Finely divided 10 grams of vermiculite was subjected to an ion exchange with a solution of ammonium acetate by the usual method.

After the exchange and washing, the obtained material was heated for three hours at a temperature of 450°C.

Finally, introduction of 0.15% by weight Pt was carried out as described in the previous example.

The reaction conditions were as follows:

Example 4.

10 grams of kaolinite purified by sedimentation and subsequent washing to remove possible dissolved impurities and added with appropriate amounts of platinum (see examples 1, 2 and 3) were heated at a temperature of 420°C for 15 hours.

In this way, a catalyst was obtained in the form of kaolinite in a metastable state containing 0.15% by weight of platinum by means of a partial dehydration.

The reaction conditions were as follows:

Example 5.

Selective isomerization of normal hexadecane with 20 grams of catalyst in the form of 0.15% by weight Pt supported on 99.85% vermiculite exchanged with titanium and testing of selective isomerization reaction for normal hexadecane.

The operating conditions and the data obtained were as follows:

Reaction conditions:

T = 330°C

P = 50 kg/cm<2>

HLSV = 1

^/hydrocarbon ratio = 5

The following data is obtained:

By C^-C^-f raks ions is meant all products that write

from the hydrocracking reaction and which it is desirable to limit within relatively narrow limits.
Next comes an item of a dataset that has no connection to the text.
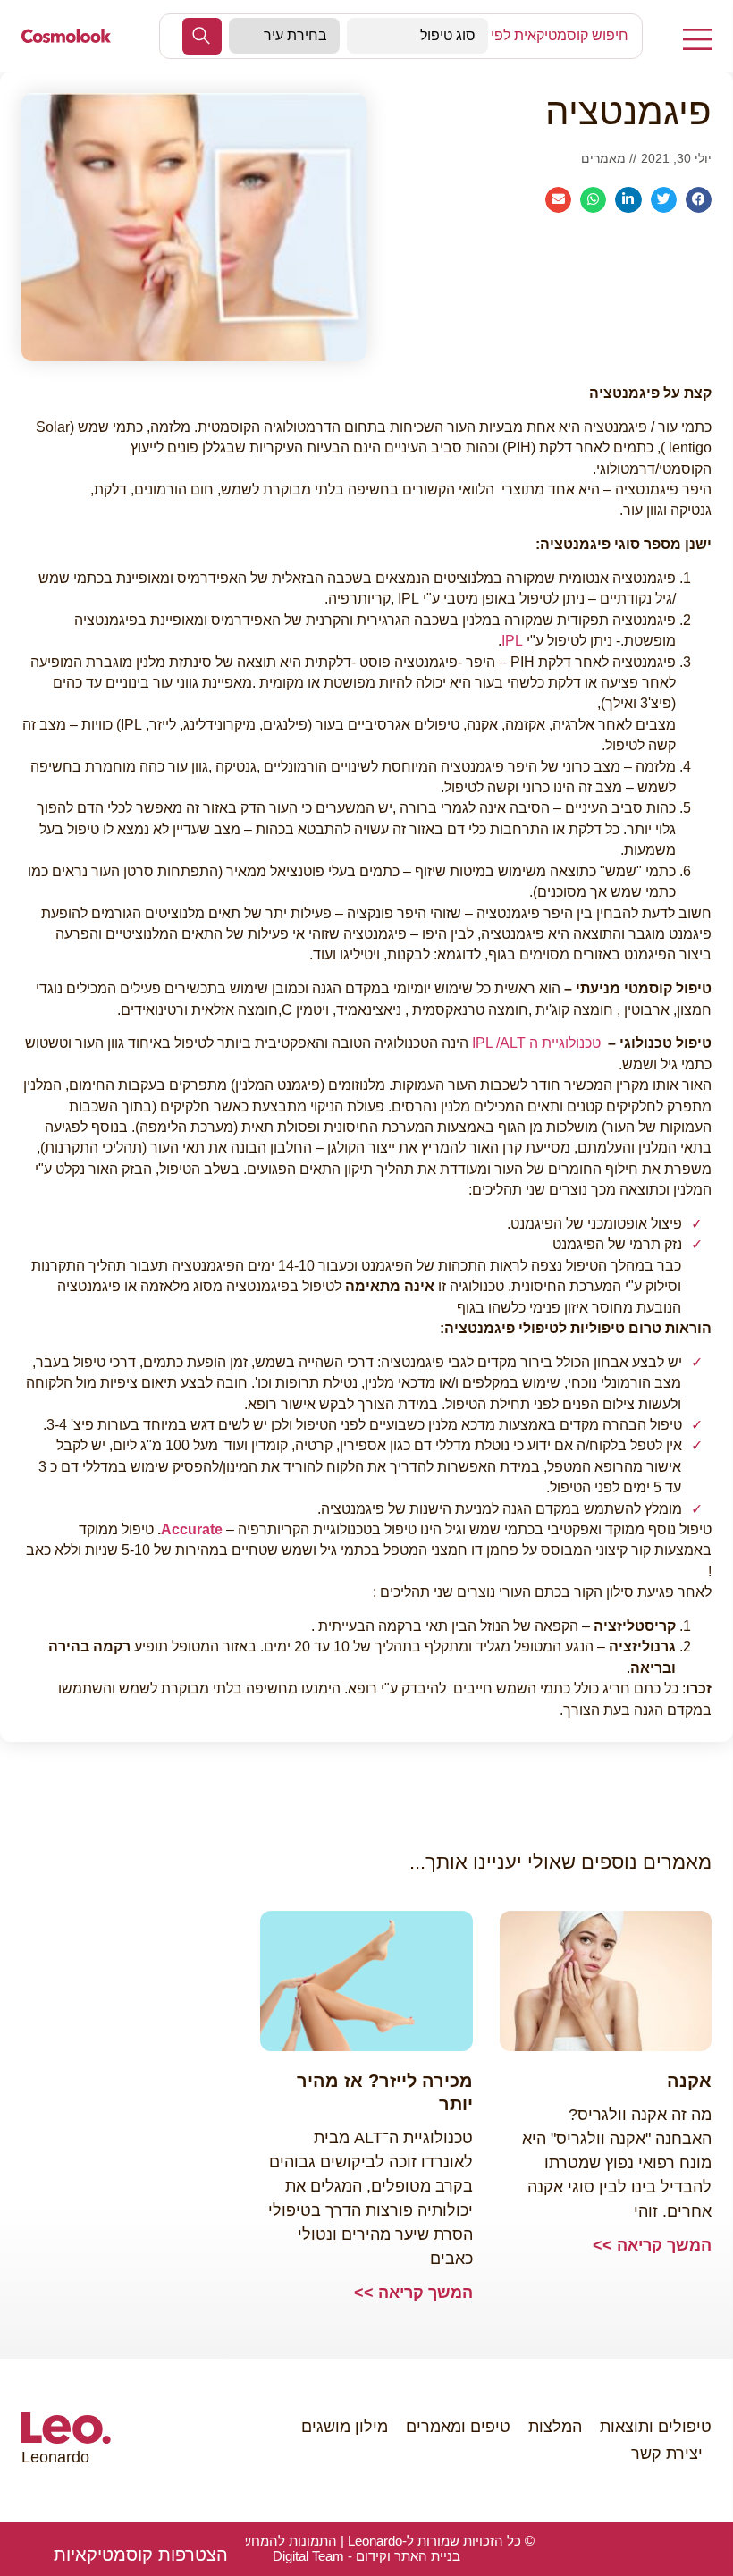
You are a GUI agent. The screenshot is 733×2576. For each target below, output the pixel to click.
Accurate (192, 1529)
The products of interest in this case are the hydrocarbons with the same molecular weight as the feed but with a branched structure. Therefore, they are "signs of the course of the reaction which are considered percent hydrocracking and the ratio between iso-hexadecanes and the sum of all C^-components.

Example 6.

Selective isomerization of heavy paraffin fractions.
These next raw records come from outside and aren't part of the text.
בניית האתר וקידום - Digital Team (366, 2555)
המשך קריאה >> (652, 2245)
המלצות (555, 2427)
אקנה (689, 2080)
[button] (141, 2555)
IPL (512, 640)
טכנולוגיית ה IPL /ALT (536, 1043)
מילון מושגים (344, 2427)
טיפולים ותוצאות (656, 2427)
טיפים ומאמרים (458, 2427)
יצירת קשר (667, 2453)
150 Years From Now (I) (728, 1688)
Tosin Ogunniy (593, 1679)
20 grams of catalyst in the form of 0.15% by weight Pt supported on 99.85% vermiculite exchanged with titanium for reaction with selective isomerization of normal heavy paraffins in a gas oil fraction with boiling temperatures from 250 to 350°C

with the aim of lowering the pour point for the fraction itself.

The reaction conditions and product properties are as follows:

Reaction conditions:

T = 340°C

2

P = 50 kg/cm

HLSV

I^/hydrocarbon ratio = 5

Reaction products:

a) With cooking temperature up to 250°C = 22 percent by weight.

b) With a boiling temperature higher than 250°C (250°C+) = 78 percent by weight.

Product features:

Supply (250°C+): d15 = 0.804; pour point = + 19°C

Product (250°C+): d15 = 0.795; pour point = + 3°C.

Example 7.

Normal hexadecane hydrocracking.

20 grams of catalyst in the form of vermiculite yielded with titanium with 0.15% by weight of Pt were; tested for hydrocracking reaction of n-hexadecane.

The data obtained are as follows:

Reaction conditions:

T = 350°C

2

P = 50 kg/cm

HLSV =0.5

H2/hydrocarbon ratio = 10

Product features:

Conversion = 80%

Molar distribution of the reaction products:

In the above, C^, C^, C,-, etc., represent isoparaffinic and paraffinic hydrocarbons with the specified number of carbon atoms.

Claims (4)

1. Bifunctional catalyst for the isomerization and hydrocracking of hydrocarbons, characterized by the fact that it is made up of 1) a carrier material selected from natural or synthetic minerals of the clay type with a crystalline groundmass structure in the form of planar and non-porous parallel layers with a high charge density (0.4 to 1.0 electron charges per half-cell S^O.^); in that the surface of the carrier material has centers with, for the respective purposes, the same set acidity, all equal, in that the acidity is obtained by charge displacement or is of the type proton acid or Lewis acid, and 2) finely dispersed platinum and/or palladium in an amount of between 0.01 and p.5 percent by weight calculated on the entire catalyst. 2. Bifunctional catalyst as stated in claim 1, characterized in that the clay-type mineral is a smectite of the beidelite type, preferably beidelite or nontrolite. 3. Bifunctional catalyst as stated in claim 1, characterized in that the mineral of the clay type is a semi-expanded mineral of the vermiculite type, preferably vermiculite, hydrobiotite or illite. 4. Bifunctional catalyst as stated in claim 1, characterized in that the clay-type mineral is meta-kaolinite.